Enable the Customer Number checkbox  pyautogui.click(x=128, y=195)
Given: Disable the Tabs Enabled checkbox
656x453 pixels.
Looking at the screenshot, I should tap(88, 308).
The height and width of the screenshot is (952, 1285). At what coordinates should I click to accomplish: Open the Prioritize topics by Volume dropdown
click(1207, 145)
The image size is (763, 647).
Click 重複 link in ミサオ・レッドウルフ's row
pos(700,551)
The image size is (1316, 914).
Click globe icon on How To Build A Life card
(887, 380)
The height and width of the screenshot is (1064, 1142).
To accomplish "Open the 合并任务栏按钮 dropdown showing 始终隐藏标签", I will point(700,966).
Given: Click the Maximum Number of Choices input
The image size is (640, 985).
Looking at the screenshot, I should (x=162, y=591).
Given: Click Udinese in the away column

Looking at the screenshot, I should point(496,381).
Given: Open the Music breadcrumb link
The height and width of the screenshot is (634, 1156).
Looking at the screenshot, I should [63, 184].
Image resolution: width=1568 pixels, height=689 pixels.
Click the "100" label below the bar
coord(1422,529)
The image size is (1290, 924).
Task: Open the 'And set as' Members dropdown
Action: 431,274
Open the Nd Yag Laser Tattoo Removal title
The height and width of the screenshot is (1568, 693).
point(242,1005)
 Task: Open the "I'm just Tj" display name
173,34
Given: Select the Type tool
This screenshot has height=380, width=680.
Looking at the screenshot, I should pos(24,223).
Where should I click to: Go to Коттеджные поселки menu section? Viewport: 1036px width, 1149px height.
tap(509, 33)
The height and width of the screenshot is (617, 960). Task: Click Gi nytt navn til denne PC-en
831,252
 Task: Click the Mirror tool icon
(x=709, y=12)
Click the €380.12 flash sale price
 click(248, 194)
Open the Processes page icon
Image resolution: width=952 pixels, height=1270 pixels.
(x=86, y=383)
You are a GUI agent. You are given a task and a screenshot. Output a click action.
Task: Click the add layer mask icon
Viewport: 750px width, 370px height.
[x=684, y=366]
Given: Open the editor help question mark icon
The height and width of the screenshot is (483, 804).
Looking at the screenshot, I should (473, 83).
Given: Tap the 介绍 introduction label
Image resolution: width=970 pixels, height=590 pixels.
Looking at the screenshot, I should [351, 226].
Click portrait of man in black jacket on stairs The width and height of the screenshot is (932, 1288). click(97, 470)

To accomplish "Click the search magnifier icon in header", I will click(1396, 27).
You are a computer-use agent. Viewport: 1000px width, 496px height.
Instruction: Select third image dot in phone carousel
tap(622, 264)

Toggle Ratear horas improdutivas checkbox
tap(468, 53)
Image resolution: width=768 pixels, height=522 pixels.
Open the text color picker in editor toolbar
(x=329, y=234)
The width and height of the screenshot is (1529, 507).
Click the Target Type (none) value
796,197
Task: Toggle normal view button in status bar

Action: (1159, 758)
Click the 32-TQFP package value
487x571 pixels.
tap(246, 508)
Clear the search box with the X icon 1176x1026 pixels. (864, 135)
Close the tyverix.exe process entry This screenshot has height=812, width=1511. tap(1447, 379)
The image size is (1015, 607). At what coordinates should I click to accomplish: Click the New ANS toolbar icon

===============

Work item:
Only the span from the line with "Image resolution: width=768" through the final line of the records goes in the output, each line unchanged.

Expected output:
Image resolution: width=768 pixels, height=522 pixels.
Open the text color picker in editor toolbar
(x=329, y=234)
The width and height of the screenshot is (1529, 507).
Click the Target Type (none) value
796,197
Task: Toggle normal view button in status bar

Action: (1159, 758)
Click the 32-TQFP package value
487x571 pixels.
tap(246, 508)
Clear the search box with the X icon 1176x1026 pixels. (864, 135)
Close the tyverix.exe process entry This screenshot has height=812, width=1511. tap(1447, 379)
The image size is (1015, 607). At what coordinates should I click to accomplish: Click the New ANS toolbar icon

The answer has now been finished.